How to complete this task:
Could you report every line from the entries that includes the word "computer"?

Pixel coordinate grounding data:
»»
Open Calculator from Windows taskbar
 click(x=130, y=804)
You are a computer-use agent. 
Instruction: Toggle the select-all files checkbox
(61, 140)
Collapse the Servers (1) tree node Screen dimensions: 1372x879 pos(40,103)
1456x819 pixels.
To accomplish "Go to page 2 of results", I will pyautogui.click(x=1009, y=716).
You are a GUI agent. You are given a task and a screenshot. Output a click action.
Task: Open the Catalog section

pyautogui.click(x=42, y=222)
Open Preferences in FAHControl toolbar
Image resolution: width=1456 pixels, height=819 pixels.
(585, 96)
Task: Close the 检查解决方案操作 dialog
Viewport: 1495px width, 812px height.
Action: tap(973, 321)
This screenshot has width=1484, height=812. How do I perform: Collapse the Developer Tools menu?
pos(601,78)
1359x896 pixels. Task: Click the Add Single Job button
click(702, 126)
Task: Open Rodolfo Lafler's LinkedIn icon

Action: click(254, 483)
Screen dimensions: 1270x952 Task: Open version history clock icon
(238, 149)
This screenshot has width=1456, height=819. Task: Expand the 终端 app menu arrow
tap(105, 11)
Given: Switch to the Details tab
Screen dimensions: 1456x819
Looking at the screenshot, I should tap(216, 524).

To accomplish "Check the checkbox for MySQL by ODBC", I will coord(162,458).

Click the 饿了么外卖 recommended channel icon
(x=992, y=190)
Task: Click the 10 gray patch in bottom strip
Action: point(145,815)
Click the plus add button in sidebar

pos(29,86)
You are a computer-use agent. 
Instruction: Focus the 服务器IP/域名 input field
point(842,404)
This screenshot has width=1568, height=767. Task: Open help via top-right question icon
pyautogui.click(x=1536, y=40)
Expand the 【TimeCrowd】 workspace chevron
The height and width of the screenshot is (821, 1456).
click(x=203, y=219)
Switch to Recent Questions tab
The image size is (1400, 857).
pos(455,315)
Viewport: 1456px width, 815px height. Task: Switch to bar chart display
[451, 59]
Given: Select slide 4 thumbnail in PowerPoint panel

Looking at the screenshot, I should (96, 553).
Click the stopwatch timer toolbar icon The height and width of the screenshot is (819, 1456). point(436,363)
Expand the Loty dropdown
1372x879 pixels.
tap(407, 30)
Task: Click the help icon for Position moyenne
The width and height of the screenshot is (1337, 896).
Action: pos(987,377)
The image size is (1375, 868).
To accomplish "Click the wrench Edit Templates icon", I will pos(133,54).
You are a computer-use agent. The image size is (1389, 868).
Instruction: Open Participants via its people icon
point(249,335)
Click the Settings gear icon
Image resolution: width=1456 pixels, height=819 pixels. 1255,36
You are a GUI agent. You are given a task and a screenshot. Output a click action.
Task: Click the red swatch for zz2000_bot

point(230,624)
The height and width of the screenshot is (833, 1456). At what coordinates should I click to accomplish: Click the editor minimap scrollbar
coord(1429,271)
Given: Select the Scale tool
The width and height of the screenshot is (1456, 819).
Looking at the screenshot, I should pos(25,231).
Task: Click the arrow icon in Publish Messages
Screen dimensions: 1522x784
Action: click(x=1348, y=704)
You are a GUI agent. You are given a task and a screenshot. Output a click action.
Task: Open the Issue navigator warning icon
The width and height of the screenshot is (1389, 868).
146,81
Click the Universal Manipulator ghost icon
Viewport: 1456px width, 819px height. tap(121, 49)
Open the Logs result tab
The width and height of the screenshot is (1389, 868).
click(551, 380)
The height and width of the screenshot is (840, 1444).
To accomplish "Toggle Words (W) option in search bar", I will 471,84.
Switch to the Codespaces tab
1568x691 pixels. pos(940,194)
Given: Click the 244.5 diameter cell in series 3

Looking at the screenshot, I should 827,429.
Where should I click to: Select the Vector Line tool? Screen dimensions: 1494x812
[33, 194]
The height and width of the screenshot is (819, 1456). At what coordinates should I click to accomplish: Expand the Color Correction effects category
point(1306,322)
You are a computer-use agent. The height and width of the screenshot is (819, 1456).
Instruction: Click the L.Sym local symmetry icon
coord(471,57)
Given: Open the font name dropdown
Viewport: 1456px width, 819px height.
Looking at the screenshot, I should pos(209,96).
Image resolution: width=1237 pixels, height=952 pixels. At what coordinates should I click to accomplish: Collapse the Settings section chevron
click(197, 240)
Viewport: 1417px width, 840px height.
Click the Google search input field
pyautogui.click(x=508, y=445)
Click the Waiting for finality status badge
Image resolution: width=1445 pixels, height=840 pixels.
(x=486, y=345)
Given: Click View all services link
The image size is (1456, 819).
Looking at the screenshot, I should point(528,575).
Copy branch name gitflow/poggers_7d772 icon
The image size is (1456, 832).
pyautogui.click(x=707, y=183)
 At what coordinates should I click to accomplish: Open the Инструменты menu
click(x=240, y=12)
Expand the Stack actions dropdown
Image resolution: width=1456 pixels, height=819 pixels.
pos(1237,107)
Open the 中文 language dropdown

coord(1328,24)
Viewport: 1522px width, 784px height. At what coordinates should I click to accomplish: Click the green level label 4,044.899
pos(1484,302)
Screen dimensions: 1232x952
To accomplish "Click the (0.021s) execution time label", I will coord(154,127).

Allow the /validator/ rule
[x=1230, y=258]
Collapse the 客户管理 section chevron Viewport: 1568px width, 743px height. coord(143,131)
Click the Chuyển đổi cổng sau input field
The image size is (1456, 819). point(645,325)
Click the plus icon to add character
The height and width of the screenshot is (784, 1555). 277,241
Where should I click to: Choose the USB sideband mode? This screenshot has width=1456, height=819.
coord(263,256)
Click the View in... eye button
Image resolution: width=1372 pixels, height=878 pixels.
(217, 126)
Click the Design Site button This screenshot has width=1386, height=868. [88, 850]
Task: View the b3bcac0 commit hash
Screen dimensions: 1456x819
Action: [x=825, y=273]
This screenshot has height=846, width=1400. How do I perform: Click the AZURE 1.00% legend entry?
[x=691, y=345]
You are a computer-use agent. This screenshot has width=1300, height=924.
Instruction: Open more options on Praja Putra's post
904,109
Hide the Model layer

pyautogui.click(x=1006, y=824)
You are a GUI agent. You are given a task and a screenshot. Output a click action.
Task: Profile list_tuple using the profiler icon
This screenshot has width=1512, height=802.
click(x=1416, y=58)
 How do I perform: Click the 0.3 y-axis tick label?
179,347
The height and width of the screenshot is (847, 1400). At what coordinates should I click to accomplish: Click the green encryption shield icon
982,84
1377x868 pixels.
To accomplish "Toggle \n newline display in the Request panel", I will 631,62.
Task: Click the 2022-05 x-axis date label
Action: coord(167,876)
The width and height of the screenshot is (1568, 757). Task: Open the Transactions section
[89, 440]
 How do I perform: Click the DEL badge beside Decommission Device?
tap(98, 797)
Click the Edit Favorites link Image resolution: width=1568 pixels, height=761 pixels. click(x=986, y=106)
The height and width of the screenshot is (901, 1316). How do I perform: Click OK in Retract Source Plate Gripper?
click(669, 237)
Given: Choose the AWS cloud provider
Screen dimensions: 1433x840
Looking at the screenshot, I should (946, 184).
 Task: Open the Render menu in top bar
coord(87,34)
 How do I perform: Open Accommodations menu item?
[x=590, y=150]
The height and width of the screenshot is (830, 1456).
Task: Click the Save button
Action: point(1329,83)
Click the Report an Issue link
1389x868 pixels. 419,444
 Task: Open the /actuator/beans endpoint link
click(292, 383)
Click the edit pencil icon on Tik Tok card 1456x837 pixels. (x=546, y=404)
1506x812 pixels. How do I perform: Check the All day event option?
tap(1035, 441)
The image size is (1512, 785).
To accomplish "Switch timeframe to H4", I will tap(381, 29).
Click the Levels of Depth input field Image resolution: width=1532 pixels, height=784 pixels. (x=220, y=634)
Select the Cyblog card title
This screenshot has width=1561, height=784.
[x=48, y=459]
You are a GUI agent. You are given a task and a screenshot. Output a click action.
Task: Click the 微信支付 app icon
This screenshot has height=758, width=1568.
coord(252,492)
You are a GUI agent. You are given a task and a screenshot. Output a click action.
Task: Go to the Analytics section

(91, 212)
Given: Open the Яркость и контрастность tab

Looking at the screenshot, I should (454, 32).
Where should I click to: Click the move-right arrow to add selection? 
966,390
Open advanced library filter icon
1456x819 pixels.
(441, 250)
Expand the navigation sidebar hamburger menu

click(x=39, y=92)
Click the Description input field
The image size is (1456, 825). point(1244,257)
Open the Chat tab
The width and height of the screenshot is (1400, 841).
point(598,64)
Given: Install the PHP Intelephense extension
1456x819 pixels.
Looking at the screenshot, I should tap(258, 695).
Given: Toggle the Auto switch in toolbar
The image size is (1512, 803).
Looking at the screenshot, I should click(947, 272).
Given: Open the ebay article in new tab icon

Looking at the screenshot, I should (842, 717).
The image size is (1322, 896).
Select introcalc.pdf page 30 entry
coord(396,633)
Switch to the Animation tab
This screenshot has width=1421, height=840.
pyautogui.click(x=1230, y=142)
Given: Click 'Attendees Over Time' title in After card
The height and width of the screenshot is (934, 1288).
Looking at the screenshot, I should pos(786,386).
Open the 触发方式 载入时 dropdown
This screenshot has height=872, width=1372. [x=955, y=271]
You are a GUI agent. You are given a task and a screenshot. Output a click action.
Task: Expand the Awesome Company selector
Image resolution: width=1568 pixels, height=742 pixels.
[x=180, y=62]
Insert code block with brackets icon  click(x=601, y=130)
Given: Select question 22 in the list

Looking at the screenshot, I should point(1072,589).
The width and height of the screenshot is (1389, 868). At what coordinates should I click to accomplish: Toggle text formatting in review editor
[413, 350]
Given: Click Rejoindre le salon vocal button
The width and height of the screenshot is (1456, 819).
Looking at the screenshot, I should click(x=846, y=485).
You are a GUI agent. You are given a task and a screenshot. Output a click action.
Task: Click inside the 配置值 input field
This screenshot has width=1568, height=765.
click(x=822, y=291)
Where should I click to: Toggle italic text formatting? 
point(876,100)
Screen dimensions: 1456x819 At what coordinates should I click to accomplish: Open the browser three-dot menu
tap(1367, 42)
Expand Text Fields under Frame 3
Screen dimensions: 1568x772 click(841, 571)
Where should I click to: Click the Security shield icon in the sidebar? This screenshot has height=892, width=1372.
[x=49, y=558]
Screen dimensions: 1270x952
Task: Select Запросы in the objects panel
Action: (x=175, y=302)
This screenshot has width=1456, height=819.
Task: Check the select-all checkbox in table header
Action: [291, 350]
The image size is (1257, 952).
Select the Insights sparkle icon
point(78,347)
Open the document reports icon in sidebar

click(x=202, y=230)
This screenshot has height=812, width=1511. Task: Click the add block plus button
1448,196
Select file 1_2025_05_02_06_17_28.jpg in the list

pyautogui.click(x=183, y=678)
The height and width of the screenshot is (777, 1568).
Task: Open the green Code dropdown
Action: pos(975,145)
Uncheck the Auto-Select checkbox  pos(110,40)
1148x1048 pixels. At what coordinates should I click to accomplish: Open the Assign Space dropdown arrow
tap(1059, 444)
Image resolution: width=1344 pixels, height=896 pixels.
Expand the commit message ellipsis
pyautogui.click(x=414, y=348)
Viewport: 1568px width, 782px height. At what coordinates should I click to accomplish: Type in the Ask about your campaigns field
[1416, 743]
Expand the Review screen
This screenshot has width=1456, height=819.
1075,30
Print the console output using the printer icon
««
Exercise output:
You are a computer-use agent. 
You are a computer-use agent. 
You are a computer-use agent. The image size is (1389, 868).
You are a computer-use agent. The height and width of the screenshot is (819, 1456).
You are a computer-use agent. This screenshot has width=1300, height=924.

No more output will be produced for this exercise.